- **WHAT TO PRODUCE**
Collect each line from the rows below that contains the word "screenshot".

- **RECORDS TO USE**
**********

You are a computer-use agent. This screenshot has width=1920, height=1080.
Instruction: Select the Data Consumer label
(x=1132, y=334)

**********

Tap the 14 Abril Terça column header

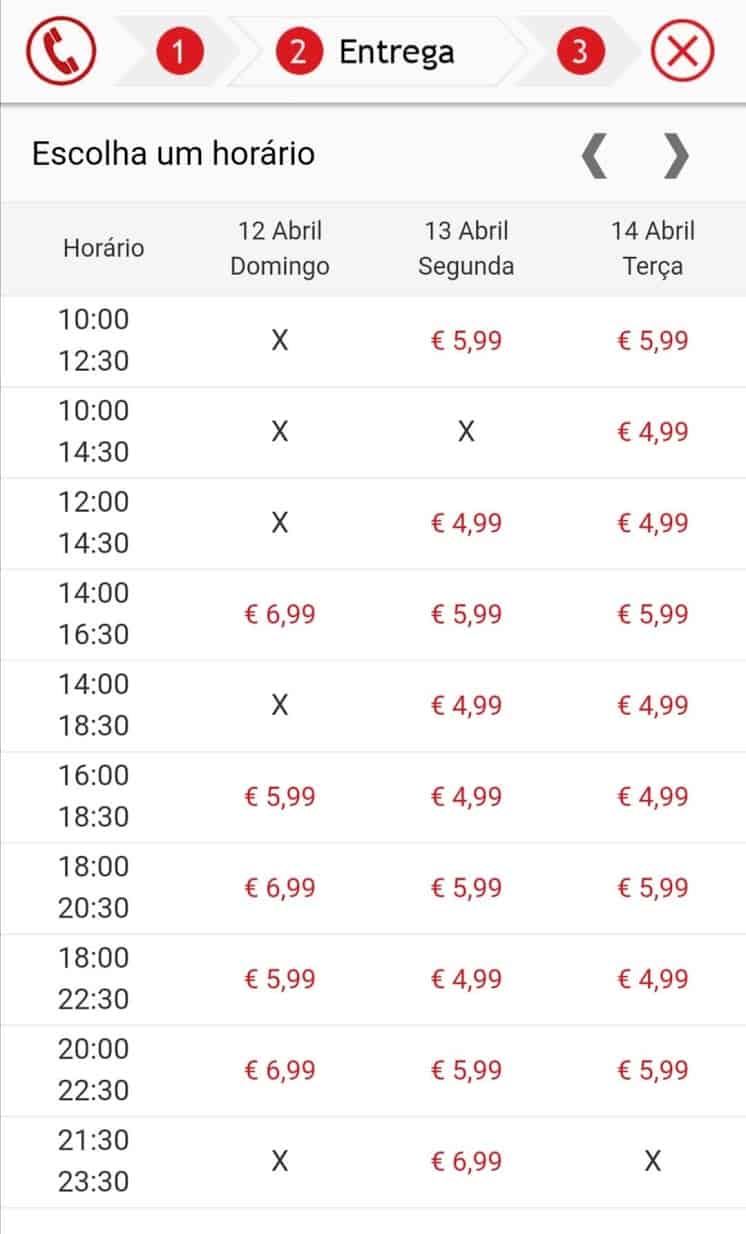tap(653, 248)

**********

- **RESULT FOR THIS EXERCISE**
You are a computer-use agent. This screenshot has width=1920, height=1080.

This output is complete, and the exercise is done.